# [SOLVED]Setting I/O scheduler persistent

## Demontager

I got system configured that boot and root partitions located on SolilStateDrive (Intelx25) and /home on ordinary mechanical HDD.  The kernel which i use is - Zen 3.3.7. 

I want to use separate schedulers for these drives, currently using bfq for both.  Assumed that i need put instructions in sysctl.conf, I did so :

```

#disk scheduler

block.sda.queue.scheduler = noop

block.sdb.queue.scheduler = bfq

```

But it not works.
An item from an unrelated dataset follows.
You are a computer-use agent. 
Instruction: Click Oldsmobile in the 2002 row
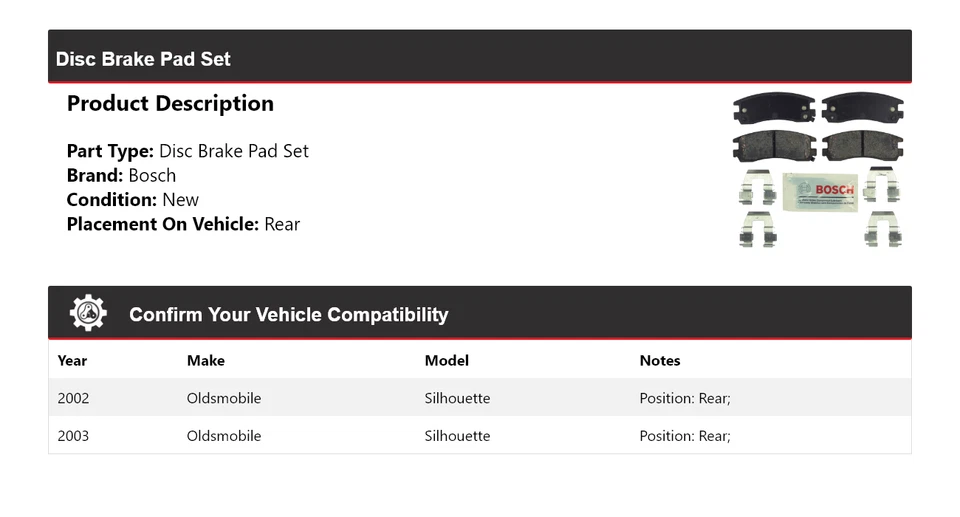pyautogui.click(x=224, y=398)
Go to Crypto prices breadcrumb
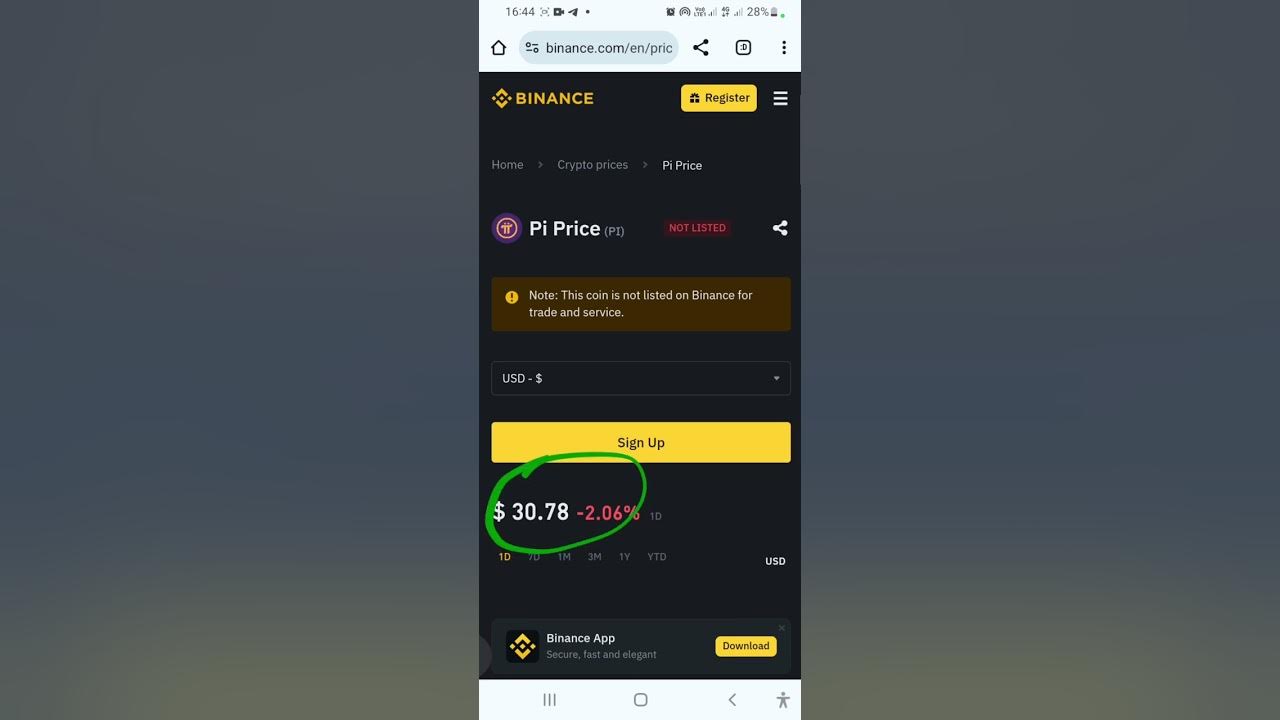This screenshot has width=1280, height=720. [592, 165]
Still bfq there for sda

```

$ cat /sys/block/sda/queue/scheduler

noop deadline cfq [bfq]

```

 How to set it correctly ?

----------

## Veldrin

IIRC sysctl is a shortcut (or official tool) to manipulate /proc/sys and not /sys. therefore this cannot work.
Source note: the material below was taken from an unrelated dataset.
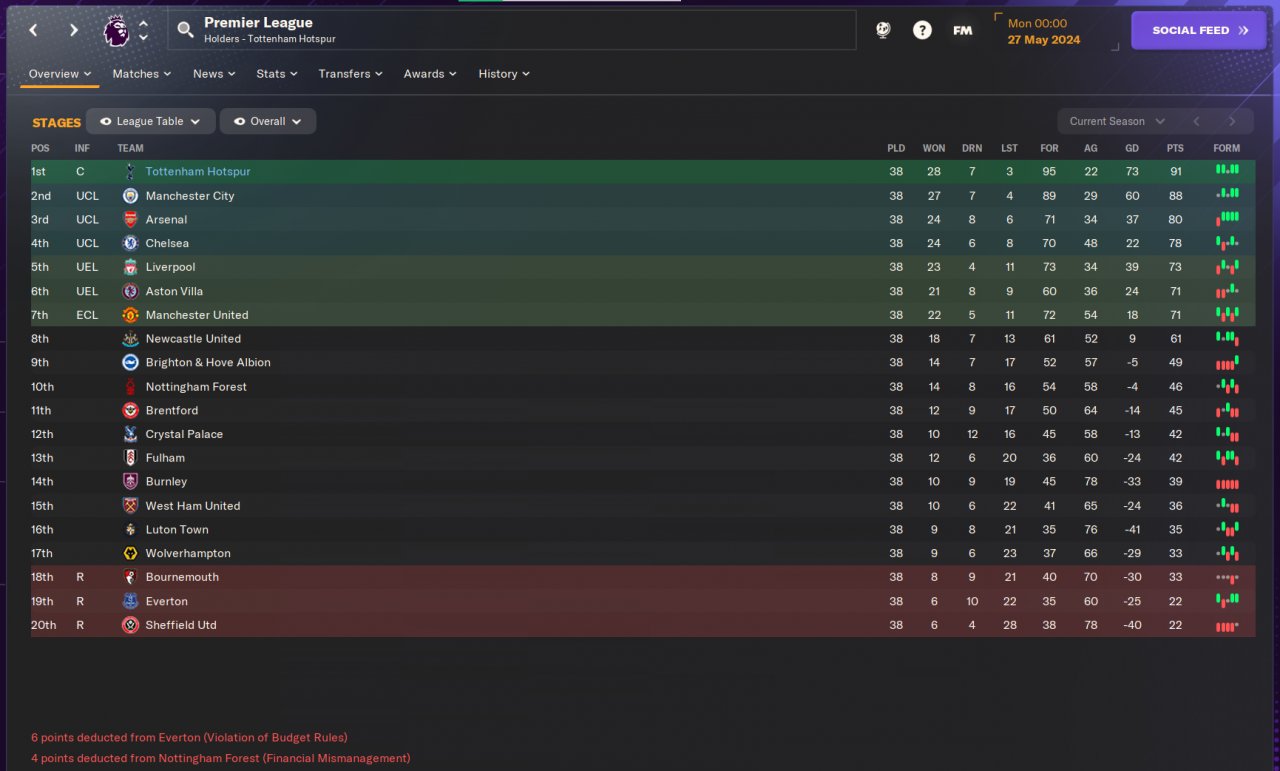Viewport: 1280px width, 771px height.
Task: Click the Tottenham Hotspur club badge
Action: 130,172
unless you want to set the I/O scheduler at boot time the same all devices (e.g add elevator=noop to the kernel line), a simple script in /etc/local.d/tweaks.start ist the easiest way.

```
#!/bin/bash

echo noop > /sys/block/sda/queue/scheduler 

echo bfq > /sys/block/sda/queue/scheduler 
```

don't forget to make the script executable.

----------

## Demontager

Thank you Veldrin! Works like a charm. So small, but useful knowledge for me now.

----------